= Job =
Extract every line of the listing below that contains the word "Task". Uppercase and lowercase letters count as different.

= Input data =
------
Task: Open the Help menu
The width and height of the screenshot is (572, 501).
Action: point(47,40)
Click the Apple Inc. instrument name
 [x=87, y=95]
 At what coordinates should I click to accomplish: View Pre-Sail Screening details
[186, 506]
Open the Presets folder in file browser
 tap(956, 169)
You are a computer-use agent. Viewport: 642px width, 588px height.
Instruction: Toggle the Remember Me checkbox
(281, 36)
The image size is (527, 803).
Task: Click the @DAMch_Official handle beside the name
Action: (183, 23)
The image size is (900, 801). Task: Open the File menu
------
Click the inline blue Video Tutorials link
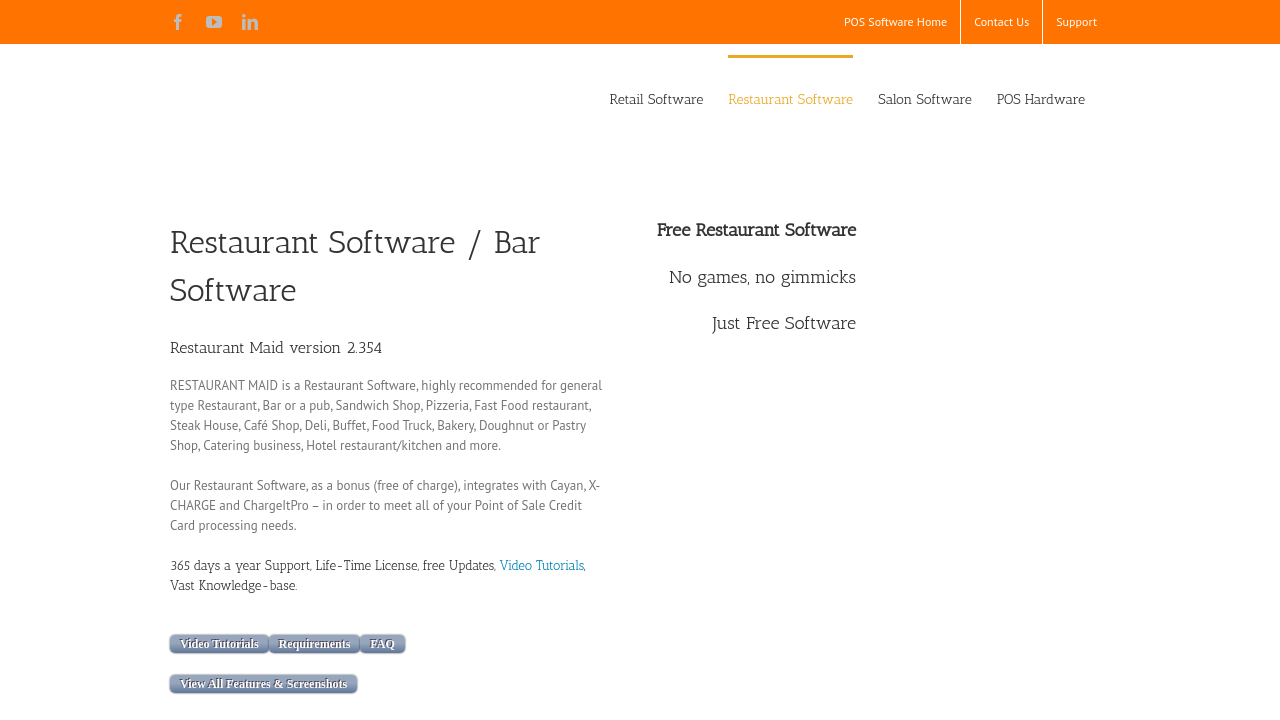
------
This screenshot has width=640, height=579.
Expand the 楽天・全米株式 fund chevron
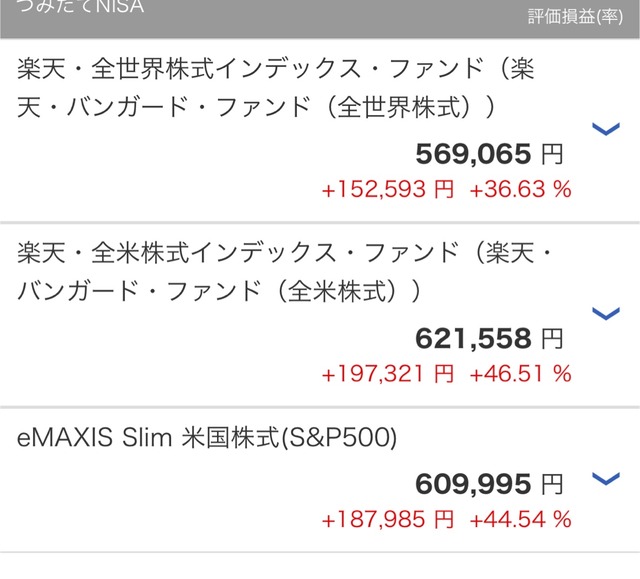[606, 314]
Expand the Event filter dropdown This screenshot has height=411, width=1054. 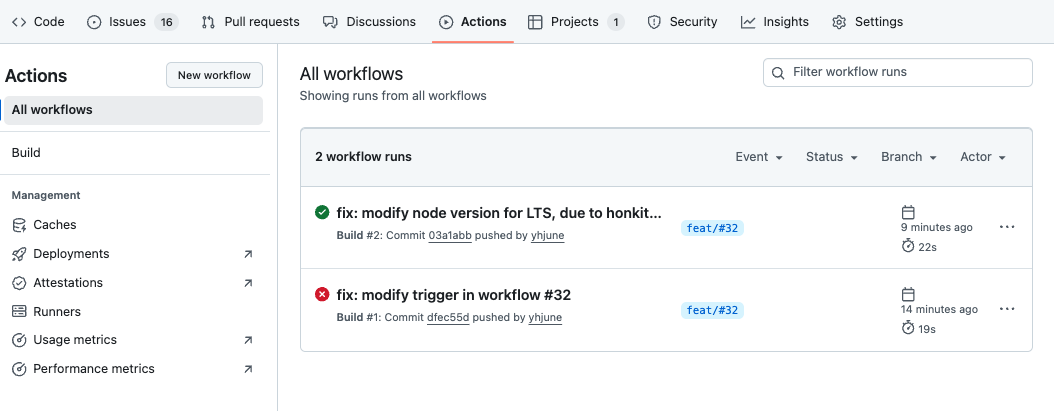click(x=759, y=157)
------
= Written answer =
Task: Open the Help menu
Task: Click the @DAMch_Official handle beside the name
The image size is (900, 801). Task: Open the File menu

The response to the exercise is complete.